- [Instructions for the task]:
Beginning with the line that contains "Open configuration wrench", copy each subsequent line of the data below through the last one, including both ends but not the pictures.

Dataset entries:
=== Begin Enclosure ===
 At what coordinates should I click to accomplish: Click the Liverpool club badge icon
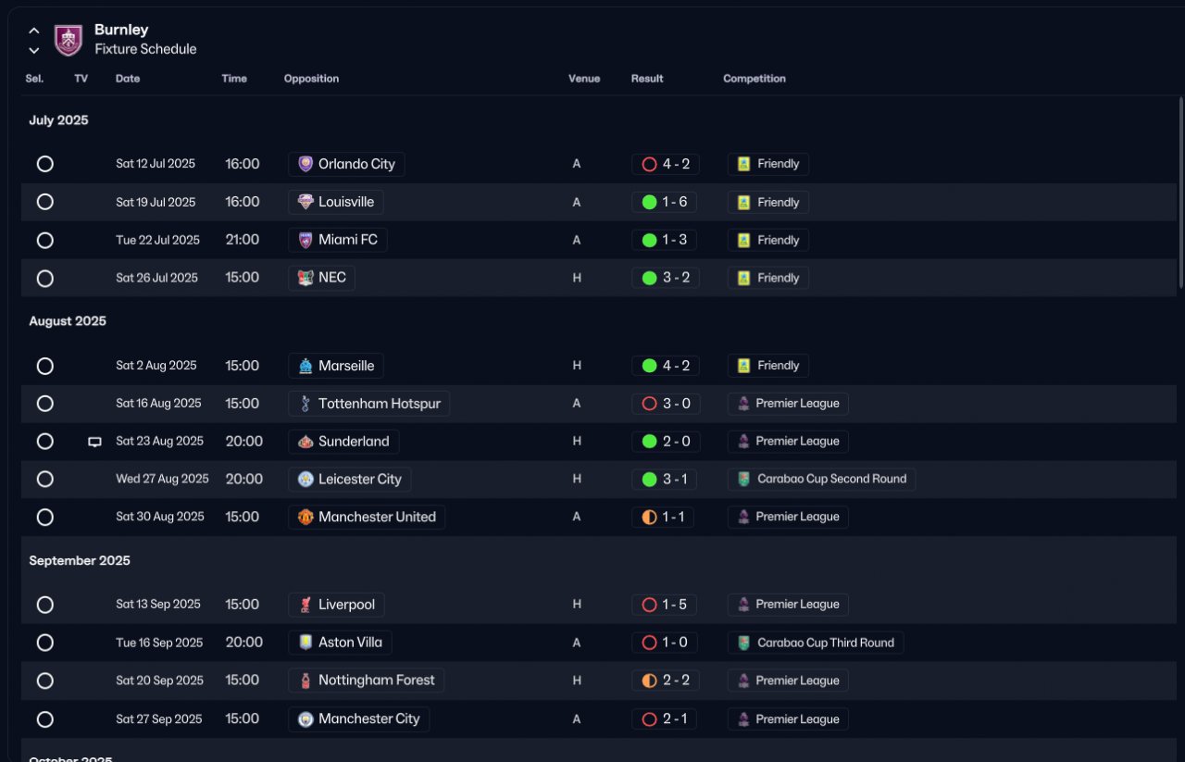click(x=306, y=605)
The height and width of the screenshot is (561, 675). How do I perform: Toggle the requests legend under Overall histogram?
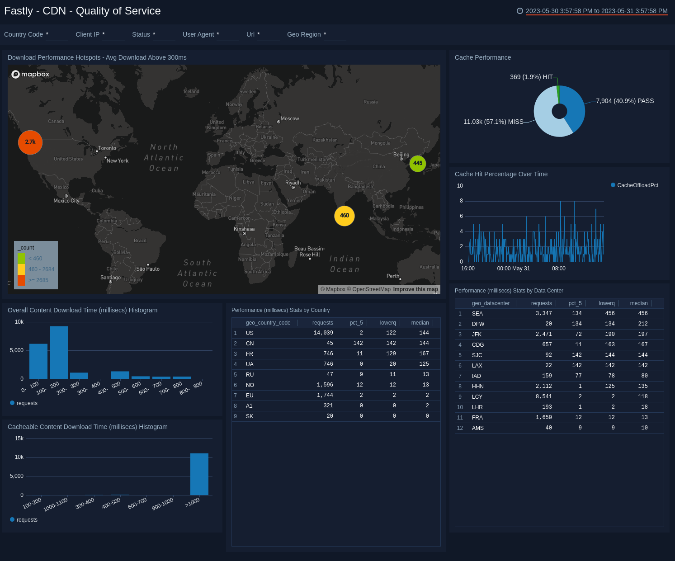point(24,403)
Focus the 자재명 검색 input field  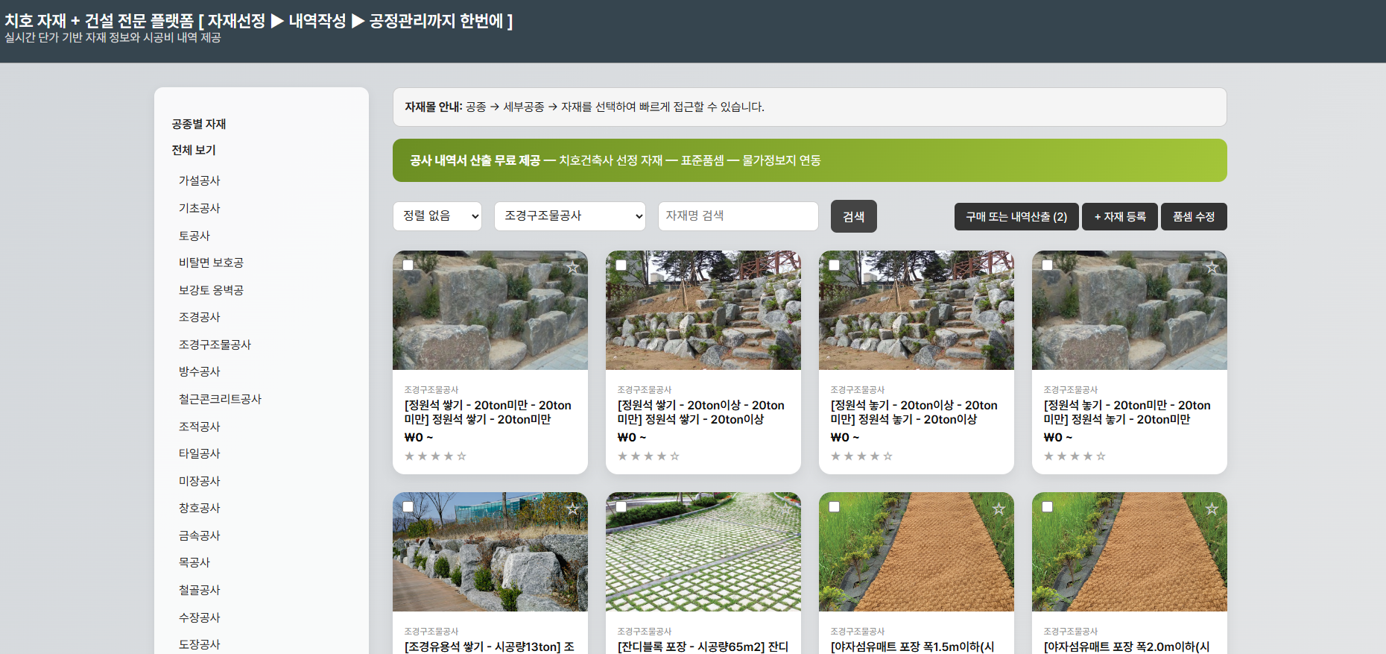pyautogui.click(x=738, y=216)
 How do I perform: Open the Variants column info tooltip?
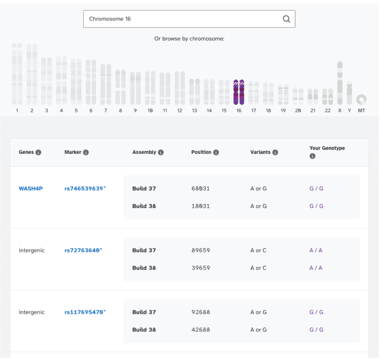274,152
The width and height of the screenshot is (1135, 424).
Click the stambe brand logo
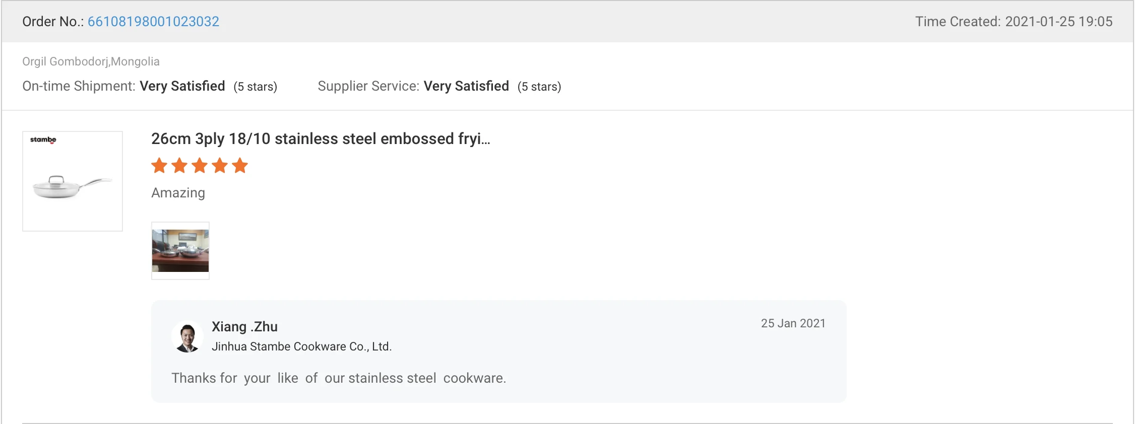[x=43, y=139]
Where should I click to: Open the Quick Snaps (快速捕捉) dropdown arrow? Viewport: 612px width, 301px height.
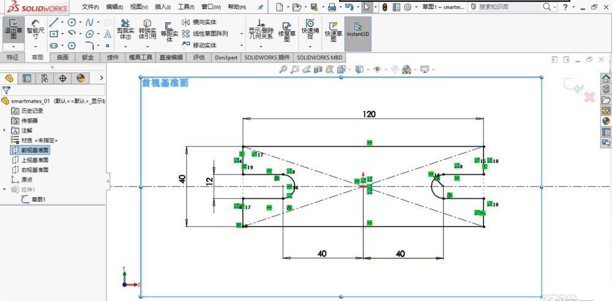click(x=310, y=46)
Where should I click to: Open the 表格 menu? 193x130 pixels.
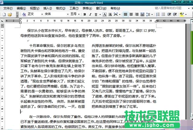(87, 8)
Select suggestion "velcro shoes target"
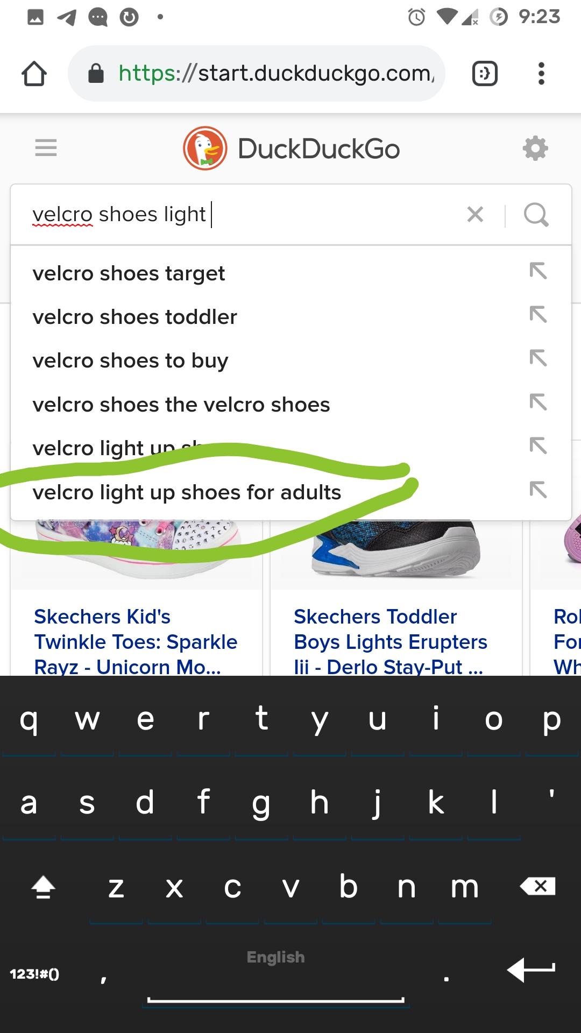Screen dimensions: 581x1033 click(129, 273)
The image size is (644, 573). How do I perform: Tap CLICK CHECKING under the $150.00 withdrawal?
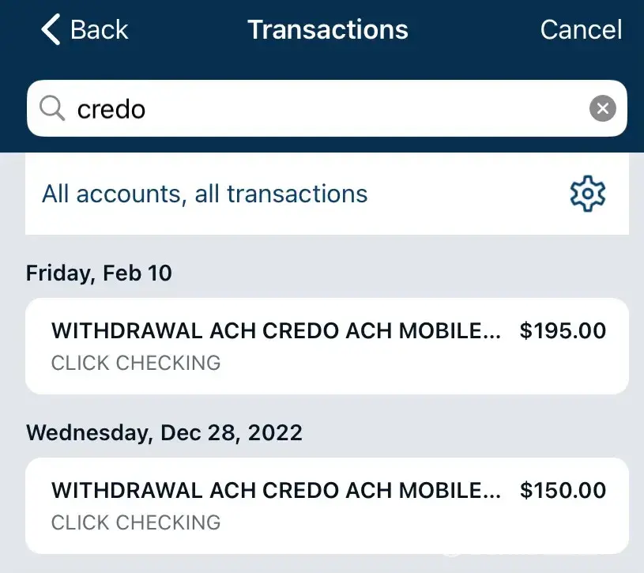pos(136,522)
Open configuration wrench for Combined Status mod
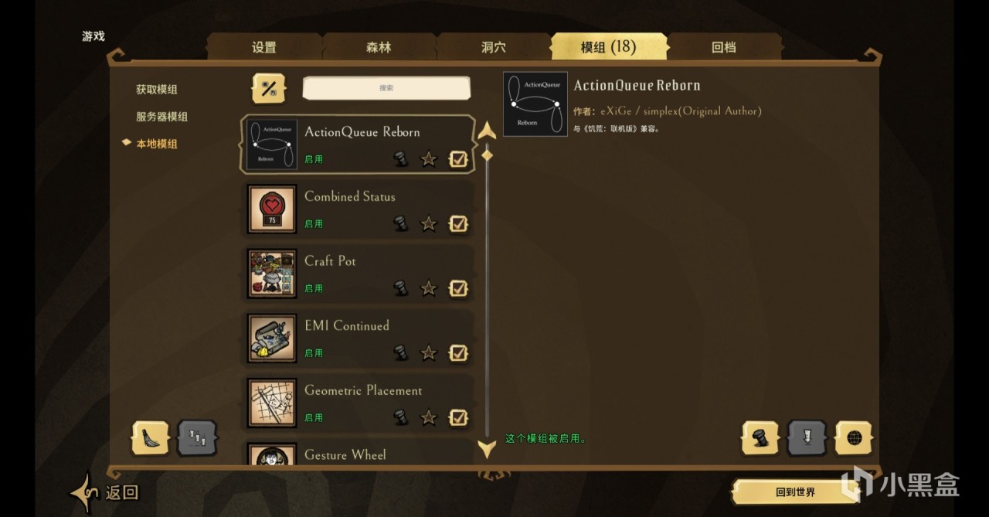Viewport: 989px width, 517px height. pyautogui.click(x=399, y=223)
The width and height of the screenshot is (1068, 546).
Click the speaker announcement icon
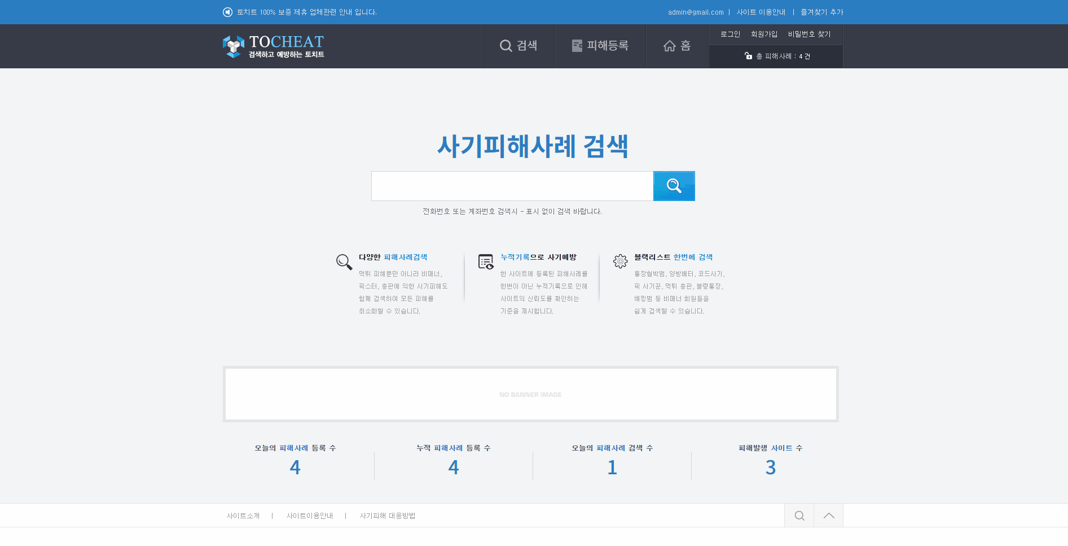(x=227, y=12)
=== End Enclosure ===
- [Solution for this task]:
Open configuration wrench for Combined Status mod
Viewport: 989px width, 517px height. pyautogui.click(x=399, y=223)
The width and height of the screenshot is (1068, 546).
Click the speaker announcement icon
(x=227, y=12)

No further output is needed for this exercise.